What you are asked to do
Once every line below with "will" has been counted, state the total and nothing else.

Data for processing
########

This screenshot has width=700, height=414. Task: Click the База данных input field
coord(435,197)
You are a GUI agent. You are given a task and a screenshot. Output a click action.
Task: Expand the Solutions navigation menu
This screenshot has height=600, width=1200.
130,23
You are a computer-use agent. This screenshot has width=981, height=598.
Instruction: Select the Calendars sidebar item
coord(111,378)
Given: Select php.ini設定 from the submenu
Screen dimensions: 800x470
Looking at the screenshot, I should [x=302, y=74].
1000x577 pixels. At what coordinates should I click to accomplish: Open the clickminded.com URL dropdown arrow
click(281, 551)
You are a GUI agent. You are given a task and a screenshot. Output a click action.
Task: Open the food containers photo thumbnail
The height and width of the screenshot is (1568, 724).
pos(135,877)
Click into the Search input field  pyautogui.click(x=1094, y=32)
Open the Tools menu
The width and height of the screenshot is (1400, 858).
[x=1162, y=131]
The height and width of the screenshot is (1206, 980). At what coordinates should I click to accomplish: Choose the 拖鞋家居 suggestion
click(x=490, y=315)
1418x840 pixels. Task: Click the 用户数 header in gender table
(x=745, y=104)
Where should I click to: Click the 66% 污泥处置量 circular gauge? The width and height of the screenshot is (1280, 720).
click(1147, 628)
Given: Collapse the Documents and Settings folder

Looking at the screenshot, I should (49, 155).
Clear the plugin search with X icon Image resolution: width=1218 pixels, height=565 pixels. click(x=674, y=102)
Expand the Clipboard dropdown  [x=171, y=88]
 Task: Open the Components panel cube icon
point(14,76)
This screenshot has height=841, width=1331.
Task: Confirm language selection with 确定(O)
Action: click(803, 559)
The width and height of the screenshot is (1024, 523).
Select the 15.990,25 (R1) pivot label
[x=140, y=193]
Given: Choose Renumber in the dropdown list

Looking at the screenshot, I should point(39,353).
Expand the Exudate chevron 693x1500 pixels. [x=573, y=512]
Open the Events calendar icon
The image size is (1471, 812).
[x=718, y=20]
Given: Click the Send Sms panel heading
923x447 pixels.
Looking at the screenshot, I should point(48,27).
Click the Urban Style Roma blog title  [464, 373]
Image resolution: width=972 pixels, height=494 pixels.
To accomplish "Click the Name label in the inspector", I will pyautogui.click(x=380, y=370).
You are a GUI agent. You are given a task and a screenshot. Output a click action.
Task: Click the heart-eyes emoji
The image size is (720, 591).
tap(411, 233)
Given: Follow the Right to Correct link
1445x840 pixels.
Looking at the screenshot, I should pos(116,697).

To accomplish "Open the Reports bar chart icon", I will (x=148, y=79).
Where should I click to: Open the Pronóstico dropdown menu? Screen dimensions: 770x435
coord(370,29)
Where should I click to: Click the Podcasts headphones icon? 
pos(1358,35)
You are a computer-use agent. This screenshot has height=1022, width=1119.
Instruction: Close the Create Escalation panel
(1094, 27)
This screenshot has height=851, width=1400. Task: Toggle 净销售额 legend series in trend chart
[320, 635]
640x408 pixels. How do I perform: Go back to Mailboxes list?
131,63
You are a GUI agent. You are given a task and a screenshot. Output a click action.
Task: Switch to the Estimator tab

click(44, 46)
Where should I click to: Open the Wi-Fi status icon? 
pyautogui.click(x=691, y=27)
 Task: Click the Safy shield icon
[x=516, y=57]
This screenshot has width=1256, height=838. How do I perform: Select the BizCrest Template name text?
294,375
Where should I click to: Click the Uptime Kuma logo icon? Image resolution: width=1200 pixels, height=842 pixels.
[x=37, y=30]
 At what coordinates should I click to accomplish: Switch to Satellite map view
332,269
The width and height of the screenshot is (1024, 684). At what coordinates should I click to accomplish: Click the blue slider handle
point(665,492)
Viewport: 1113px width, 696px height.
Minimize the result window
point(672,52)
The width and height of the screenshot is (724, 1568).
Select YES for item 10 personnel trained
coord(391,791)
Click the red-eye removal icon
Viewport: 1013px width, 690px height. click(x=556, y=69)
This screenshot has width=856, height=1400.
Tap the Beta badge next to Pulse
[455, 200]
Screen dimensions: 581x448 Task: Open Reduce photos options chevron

########

Solution to the exercise
2